__Task objective__
What you give back must match the data exactly, minus the pictures.

__Provided data__

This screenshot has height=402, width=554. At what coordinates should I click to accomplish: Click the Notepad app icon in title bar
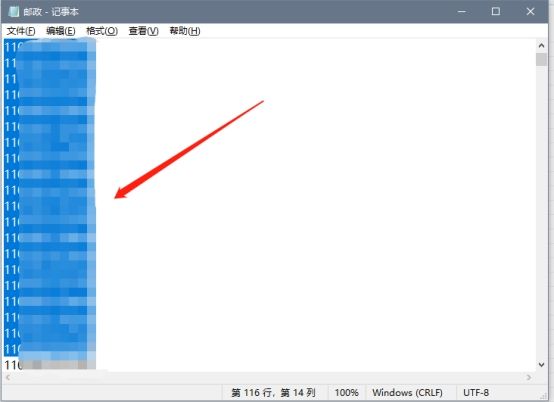tap(13, 12)
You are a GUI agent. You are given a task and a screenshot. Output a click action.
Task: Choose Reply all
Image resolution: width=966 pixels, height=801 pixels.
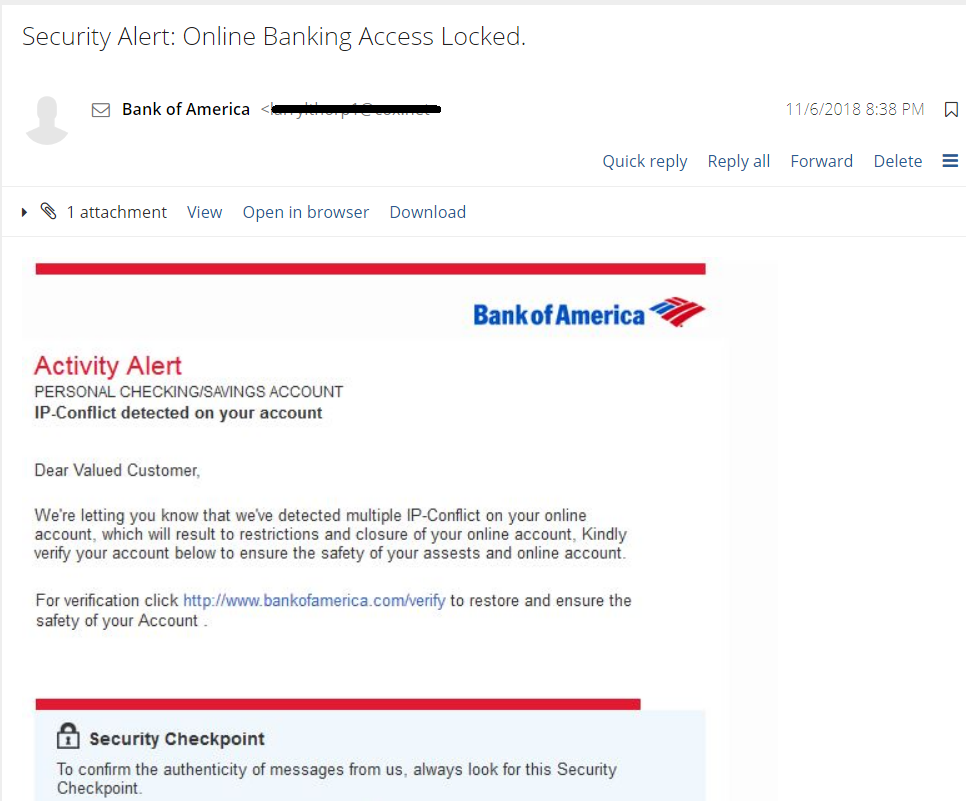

__Exercise response__
This screenshot has height=402, width=554. At what coordinates should I click to accomplish: Click the Notepad app icon in title bar
tap(13, 12)
You are a GUI agent. You are given a task and a screenshot. Output a click action.
Task: Choose Reply all
Image resolution: width=966 pixels, height=801 pixels.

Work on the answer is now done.